A Model: Why Speed Reading May Enhance Ideation and Innovation

I took a course on speed reading earlier this year and began “flying” through books (flying, that is, compared to old Frank). Prior to taking this course, I would move across a page slowly, reading each word “aloud” in my head. I would move line by line, carefully contemplating the ideas at the moment as they presented themselves. The trick with speed reading in my experience is that you skip past both of those steps. My good philosopher friend Neal Donaghy would ask me “well, are you really reading then? Are you actually absorbing the information and using it to think critically about the world?” A valid response, and a skepticism I too shared for many years.

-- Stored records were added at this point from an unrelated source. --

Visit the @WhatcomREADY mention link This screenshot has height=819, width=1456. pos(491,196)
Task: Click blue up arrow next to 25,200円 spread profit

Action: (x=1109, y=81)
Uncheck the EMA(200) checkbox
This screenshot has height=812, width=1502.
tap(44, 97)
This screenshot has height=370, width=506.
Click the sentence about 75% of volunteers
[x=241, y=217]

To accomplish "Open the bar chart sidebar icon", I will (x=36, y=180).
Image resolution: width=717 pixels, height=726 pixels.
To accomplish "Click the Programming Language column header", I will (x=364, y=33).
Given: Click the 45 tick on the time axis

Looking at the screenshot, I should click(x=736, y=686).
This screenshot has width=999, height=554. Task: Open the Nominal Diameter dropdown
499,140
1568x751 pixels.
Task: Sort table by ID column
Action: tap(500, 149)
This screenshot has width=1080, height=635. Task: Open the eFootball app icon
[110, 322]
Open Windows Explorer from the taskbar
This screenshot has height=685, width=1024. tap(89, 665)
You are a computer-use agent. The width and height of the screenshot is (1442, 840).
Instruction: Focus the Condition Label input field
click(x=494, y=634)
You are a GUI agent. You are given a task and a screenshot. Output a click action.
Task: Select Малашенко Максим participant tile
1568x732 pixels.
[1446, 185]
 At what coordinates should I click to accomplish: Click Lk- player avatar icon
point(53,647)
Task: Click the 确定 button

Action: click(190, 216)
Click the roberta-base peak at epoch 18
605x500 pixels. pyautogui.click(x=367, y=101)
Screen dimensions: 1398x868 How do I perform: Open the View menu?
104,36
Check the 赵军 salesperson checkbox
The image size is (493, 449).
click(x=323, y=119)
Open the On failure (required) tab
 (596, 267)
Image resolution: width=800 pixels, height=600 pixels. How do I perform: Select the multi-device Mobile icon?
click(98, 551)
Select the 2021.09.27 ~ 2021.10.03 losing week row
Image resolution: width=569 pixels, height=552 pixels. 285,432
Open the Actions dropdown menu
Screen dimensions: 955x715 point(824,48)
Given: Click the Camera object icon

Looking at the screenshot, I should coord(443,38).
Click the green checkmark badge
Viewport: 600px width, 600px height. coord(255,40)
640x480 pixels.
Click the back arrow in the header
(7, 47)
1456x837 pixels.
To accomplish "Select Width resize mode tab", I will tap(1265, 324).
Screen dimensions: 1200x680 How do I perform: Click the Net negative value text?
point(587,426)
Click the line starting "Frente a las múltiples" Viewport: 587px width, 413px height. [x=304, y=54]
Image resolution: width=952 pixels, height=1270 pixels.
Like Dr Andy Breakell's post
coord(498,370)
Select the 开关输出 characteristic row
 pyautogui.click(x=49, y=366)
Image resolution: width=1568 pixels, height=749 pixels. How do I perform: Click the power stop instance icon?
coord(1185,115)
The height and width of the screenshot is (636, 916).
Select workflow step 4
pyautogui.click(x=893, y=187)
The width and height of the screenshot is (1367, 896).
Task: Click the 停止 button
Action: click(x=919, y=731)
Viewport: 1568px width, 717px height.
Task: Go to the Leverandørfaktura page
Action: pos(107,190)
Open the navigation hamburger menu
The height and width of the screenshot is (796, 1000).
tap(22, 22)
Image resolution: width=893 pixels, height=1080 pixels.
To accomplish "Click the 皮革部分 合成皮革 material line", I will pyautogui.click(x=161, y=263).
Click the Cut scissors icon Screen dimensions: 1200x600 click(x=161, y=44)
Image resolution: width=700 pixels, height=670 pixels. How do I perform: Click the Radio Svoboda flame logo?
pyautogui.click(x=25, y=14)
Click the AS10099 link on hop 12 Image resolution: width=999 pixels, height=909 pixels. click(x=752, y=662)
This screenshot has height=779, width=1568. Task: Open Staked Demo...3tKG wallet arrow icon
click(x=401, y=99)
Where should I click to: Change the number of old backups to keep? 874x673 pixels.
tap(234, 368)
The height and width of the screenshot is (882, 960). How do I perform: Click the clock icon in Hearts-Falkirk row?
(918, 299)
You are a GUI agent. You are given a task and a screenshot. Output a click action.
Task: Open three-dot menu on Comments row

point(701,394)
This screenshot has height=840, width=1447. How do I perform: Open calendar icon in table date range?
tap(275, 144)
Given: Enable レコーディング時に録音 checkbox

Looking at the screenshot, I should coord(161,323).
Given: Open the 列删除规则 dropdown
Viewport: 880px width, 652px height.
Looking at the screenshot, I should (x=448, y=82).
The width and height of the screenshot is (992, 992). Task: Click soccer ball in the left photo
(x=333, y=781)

For me, there is certainly a trade-off with speed reading. Unlike traditional reading, I don’t retain as much information at the moment while actively reading, but I have found that the increased speed of information consumption does allow me to connect ideas between books more readily. For example, Hal Varien and Carl Shapiro’s Information Rules (1999) discusses the application of durable economic principles to the then, emerging digital information economy and a recurring theme is economic switching costs. Every chapter in some way, shape, or form goes back to this idea. As I read through Vaclav Smil’s Energy, the impact of economic switching costs involved in our decision of how to create energy (nuclear, coal, oil, renewables like solar & wind) echoed loud and clear through my mind. Similar principles, but applied to the physical world rather than the virtual world. It is my belief that the connection of loosely related information creates a ripple effect of ideation, improves long-term memory, fosters innovation, and ultimately enhances a person’s problem-solving capabilities 

Connecting information helps us build a holistic picture of the world around us which in turn gives us new ideas. A relatively simple data model can convey the concept elegantly. To start, a few assumptions…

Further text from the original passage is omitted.